Fuzzy Duplicate Removal#

Find near-duplicate documents with small edits or reformatting using MinHash and Locality Sensitive Hashing (LSH). This approach identifies candidate pairs with a similarity threshold efficiently at scale on GPU.

For other approaches, refer to Deduplication.

How It Works#

File partitioning for scalable, distributed processing
MinHash signatures over character n-grams
LSH banding to find candidate matches
Graph construction and connected components
Select one document per duplicate group and emit IDs to remove

Usage#

from nemo_curator.stages.deduplication.fuzzy.workflow import FuzzyDeduplicationWorkflow

# Basic fuzzy duplicate identification
fuzzy_workflow = FuzzyDeduplicationWorkflow(
    input_path="/path/to/input/data",
    cache_path="/path/to/cache",
    output_path="/path/to/output",
    text_field="text",
    perform_removal=False,  # Identification only
    input_blocksize="1GiB",  # Default block size for fuzzy dedup
    # MinHash parameters
    seed=42,
    char_ngrams=24,  # Character n-gram size for MinHash
    # LSH parameters
    num_bands=20,
    minhashes_per_band=13,
    use_64_bit_hash=False,
    # Performance tuning
    bands_per_iteration=5,
)

fuzzy_workflow.run()

# Advanced configuration (I/O and storage options)
fuzzy_workflow_advanced = FuzzyDeduplicationWorkflow(
    input_path="/path/to/input/data",
    cache_path="/path/to/cache",
    output_path="/path/to/output",
    input_filetype="parquet",   # "parquet" or "jsonl"
    input_blocksize="1GiB",
    input_file_extensions=[".parquet"],
    read_kwargs={"storage_options": {"key": "<access_key>", "secret": "<secret_key>"}},
    cache_kwargs={"storage_options": {"key": "<access_key>", "secret": "<secret_key>"}},
    write_kwargs={"storage_options": {"key": "<access_key>", "secret": "<secret_key>"}},
    text_field="content",
    perform_removal=False,
    seed=123,
    char_ngrams=20,
    num_bands=25,
    minhashes_per_band=10,
    use_64_bit_hash=True,
    bands_per_iteration=3,
    env_vars={"CUDA_VISIBLE_DEVICES": "0,1,2,3"},
)

fuzzy_workflow_advanced.run()

Note

Removal is currently not implemented in the fuzzy workflow (perform_removal=True raises an error). Use the duplicate ID outputs with the Text Duplicates Removal workflow. Refer to Common Operations for removal and outputs.

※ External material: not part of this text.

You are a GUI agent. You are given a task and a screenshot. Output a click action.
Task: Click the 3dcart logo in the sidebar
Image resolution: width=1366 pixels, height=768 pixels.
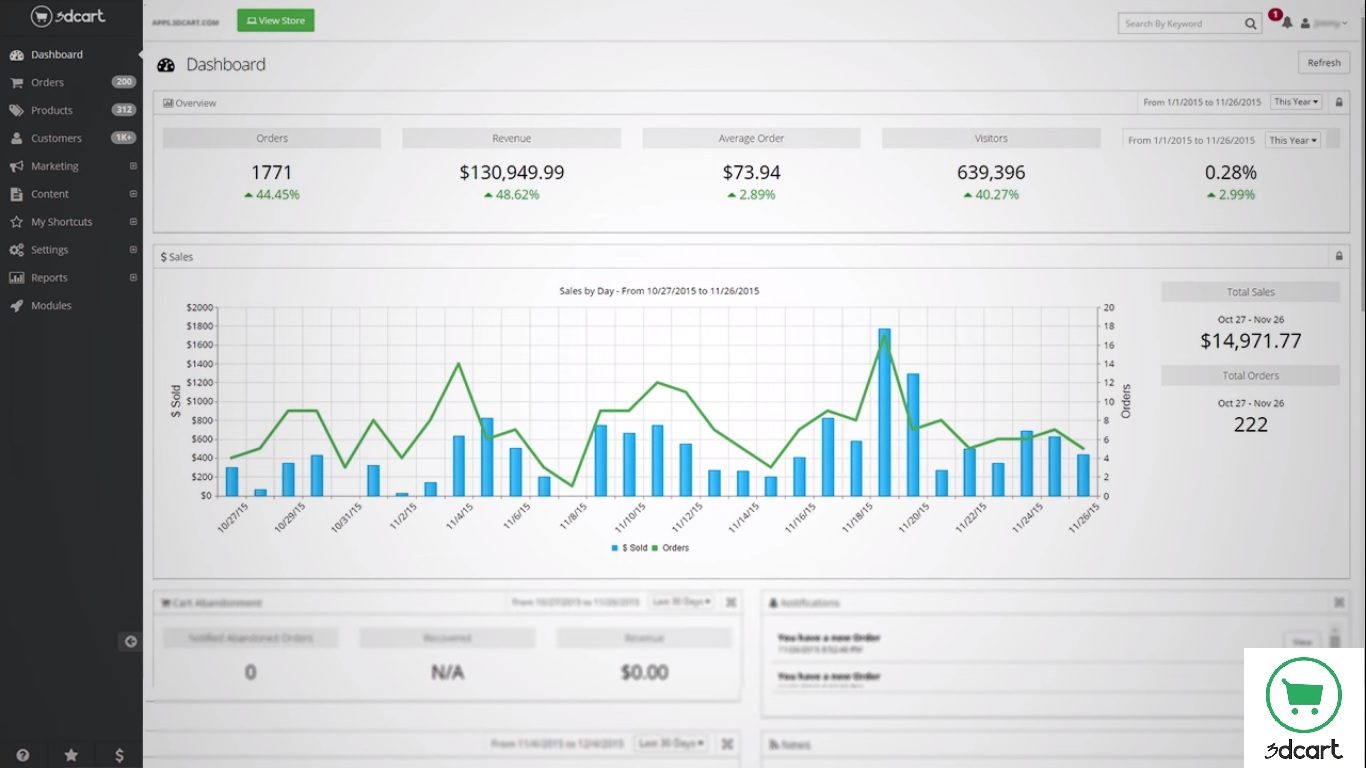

Performance Recommendations#

Use char_ngrams >= 20 to reduce false positives
Adjust bands_per_iteration based on available GPU memory
Requires a Ray-based distributed GPU execution environment
Clear the cache and output directories between runs to avoid conflicts

Output Structure#

Cache directory:
- MinHashStage/, LSHStage/, BucketsToEdges/, ConnectedComponents/
Output directory:
- FuzzyDuplicateIds/: Parquet files with document IDs to remove
- fuzzy_id_generator.json: ID generator mapping

Workflow Stages#

File Partitioning
MinHash
LSH
Buckets to Edges
Connected Components
Identify Duplicates